Written task:
Lay out the entries as a numbered list, starting at the line that contains "Given: Click the 日K period label" and continuing through the last entry. Omit blank lines and leave the pictures out.

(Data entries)
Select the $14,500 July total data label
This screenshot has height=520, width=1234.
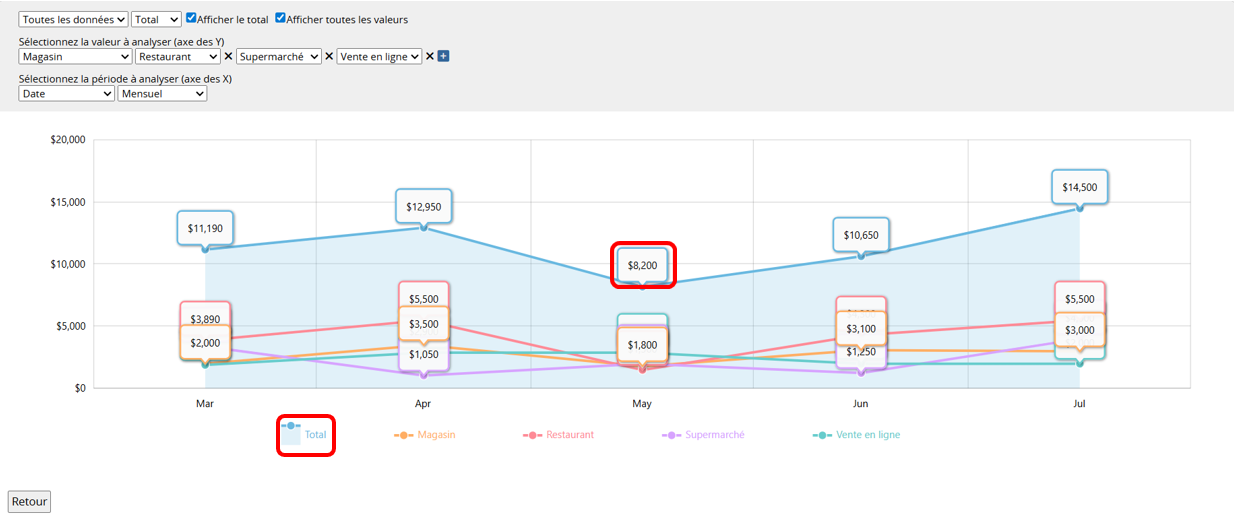click(1079, 187)
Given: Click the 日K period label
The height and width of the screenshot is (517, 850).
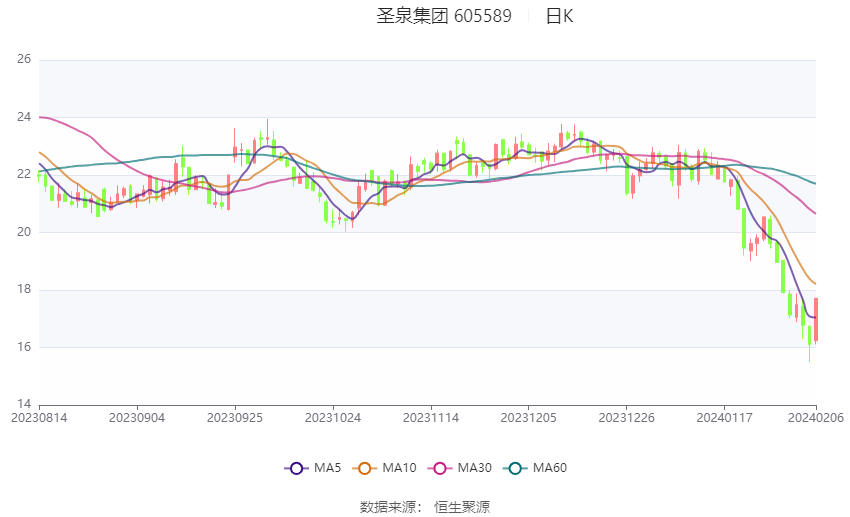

Task response:
1. Given: Click the 日K period label
2. The height and width of the screenshot is (517, 850).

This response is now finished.